Kushibo : A fatwa against terror
THURSDAY, MARCH 4, 2010
One of the criticisms I've heard of modern Islam in general is that its moderate adherents — who I and others believe are the norm — don't speak out against the radical Islamist elements that are conducting terror in the name of Islam. Or, at least, don't speak out loud enough or often enough.
I think that's a fair criticism, though I think at the grassroots level they do indeed do such a thing (in the whole scheme of things, Muslim terrorists make up a teeny, tiny, miniscule portion of the overall Muslim population), but it is always welcome news to see something like this: a Muslim scholar has issued a fatwa against terror:
Tahir ul-Qadri condemned terrorism and criticized Islamic extremists who cite their religion to justify violence.

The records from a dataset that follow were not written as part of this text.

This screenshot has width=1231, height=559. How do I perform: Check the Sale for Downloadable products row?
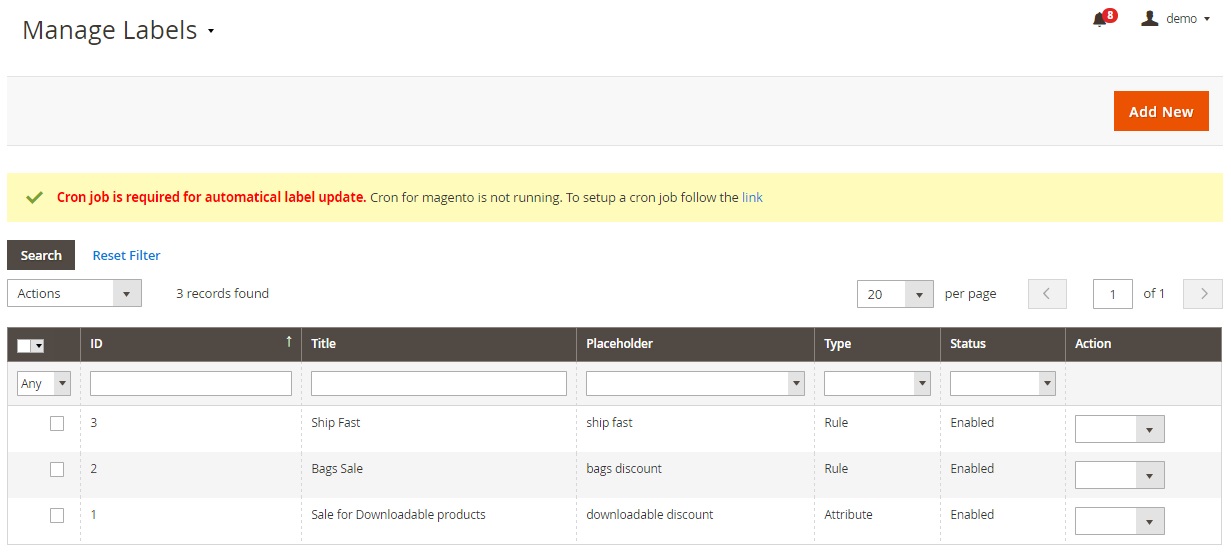[x=57, y=515]
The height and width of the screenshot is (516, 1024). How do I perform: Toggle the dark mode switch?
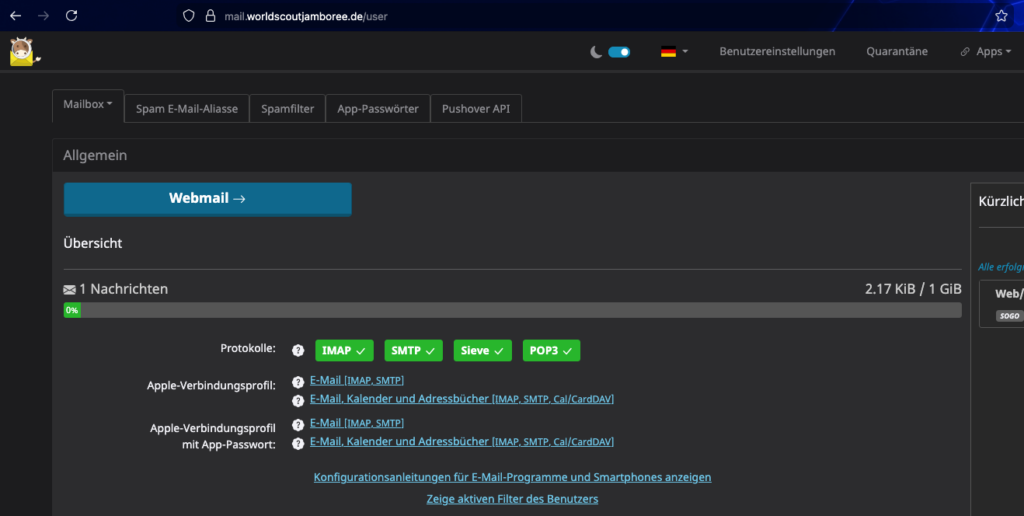[619, 52]
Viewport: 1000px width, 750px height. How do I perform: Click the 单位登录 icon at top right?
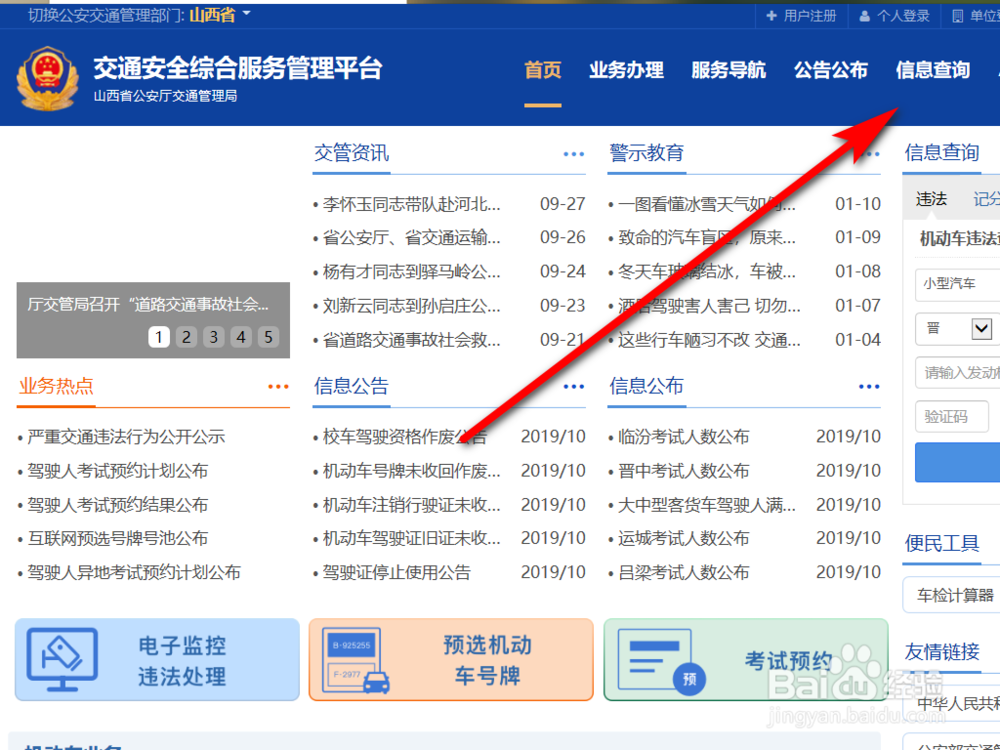pyautogui.click(x=957, y=15)
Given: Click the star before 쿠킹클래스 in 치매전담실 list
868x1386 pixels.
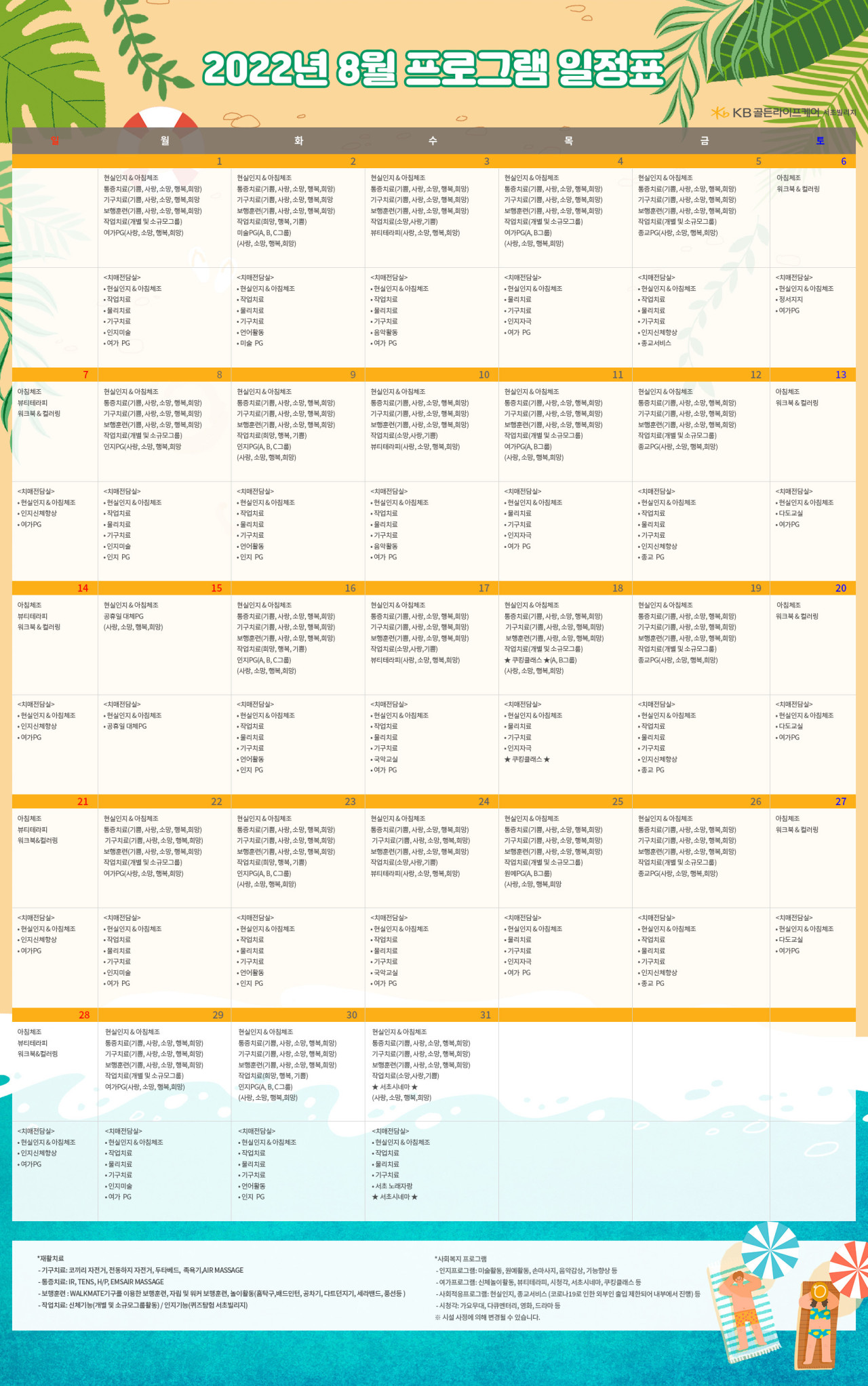Looking at the screenshot, I should (x=507, y=759).
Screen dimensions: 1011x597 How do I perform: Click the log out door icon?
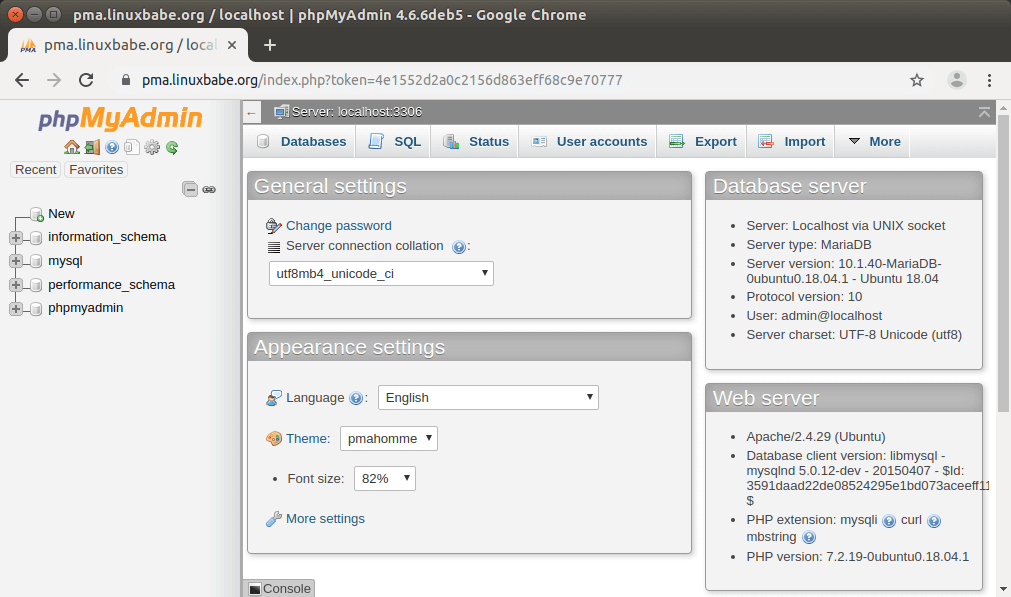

Ul-Qadri's 600-page fatwa is "arguably the most comprehensive theological refutation of Islamist terrorism to date," according to the Quilliam Foundation, a London organization that describes itself as a counterterrorism think tank.
"Terrorism is terrorism," ul-Qadri said at a news conference hosted by the foundation.

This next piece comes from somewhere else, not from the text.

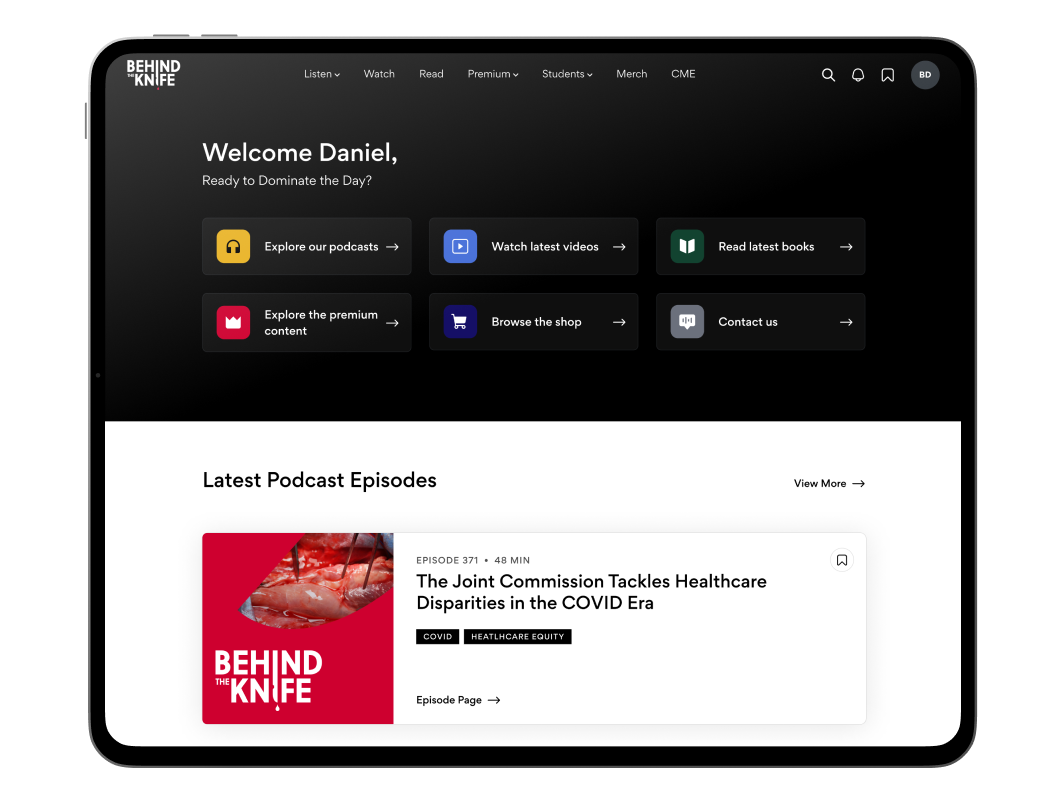
Task: Click the search magnifier icon
Action: coord(828,75)
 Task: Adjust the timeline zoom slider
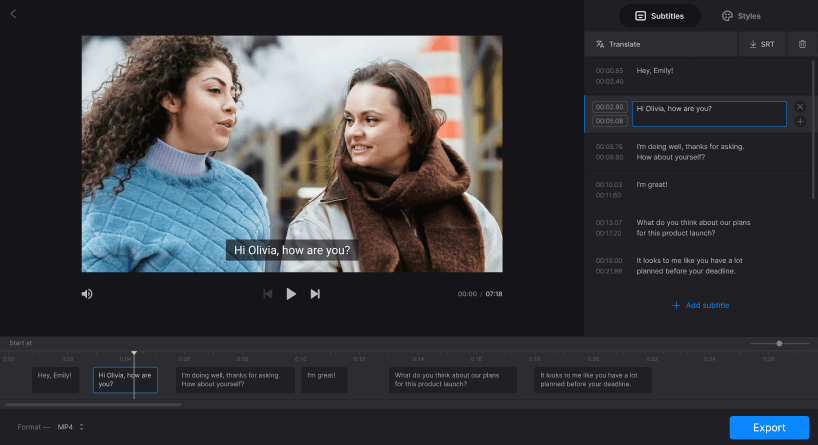pos(779,343)
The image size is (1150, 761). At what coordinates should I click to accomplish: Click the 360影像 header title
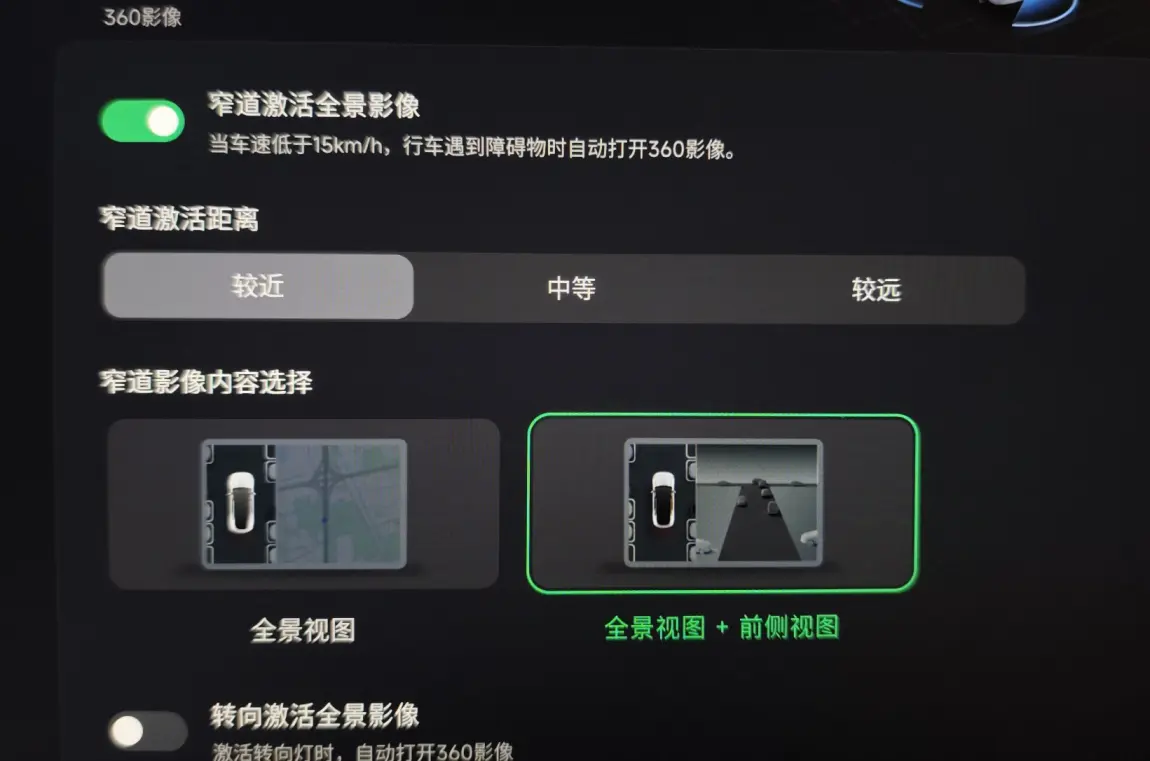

"Violence is violence. It has no place in Islamic teaching, and no justification can be provided to it ..."
Ul-Qadri is the founder of Minhaj-ul-Quran, an organization with hundreds of thousands of followers in South Asia and the United Kingdom, according to the Quilliam Foundation.

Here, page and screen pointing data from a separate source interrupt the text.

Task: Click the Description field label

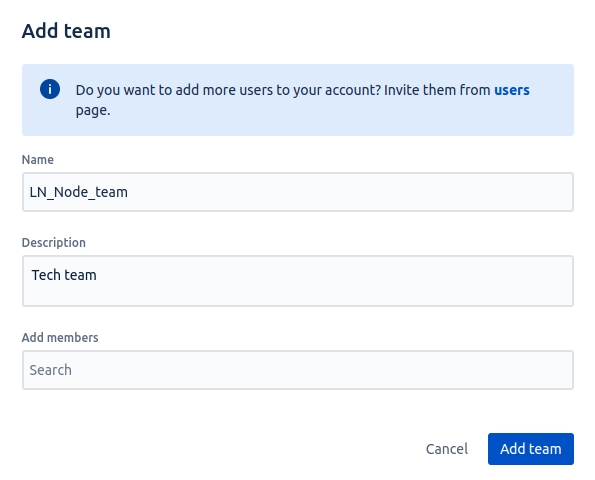Action: [x=54, y=243]
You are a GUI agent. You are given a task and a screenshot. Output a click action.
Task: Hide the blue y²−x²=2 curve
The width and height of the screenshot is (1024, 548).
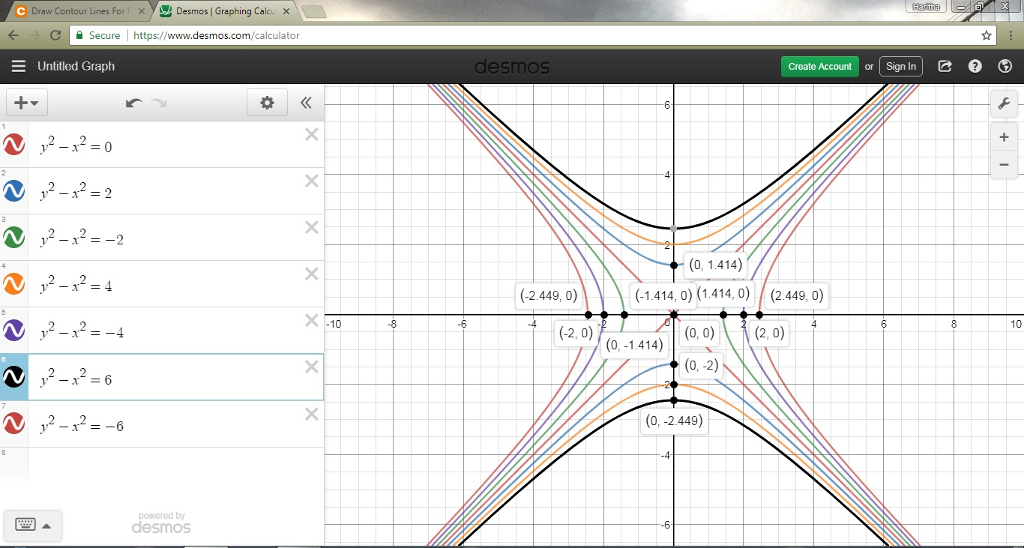(14, 192)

The foundation refers to ul-Qadri as a mainstream Muslim scholar who is a "widely recognized and respected authority on Islamic jurisprudence."
Violence is violence. It has no place in Islamic teaching.
He criticized Muslims who, in justifying terrorism, say it furthers the goal of correcting wrongs done to Muslims.
"No good intention -- even one thousand good intentions put together -- cannot justify a wrong and forbidden act," he said. "Good intentions cannot convert a wrong into good."
I don't know how much influence this may have, but it may provide cover for many to speak out against terror and perhaps nudge Islam toward being the "religion of peace" that President Bush said it is.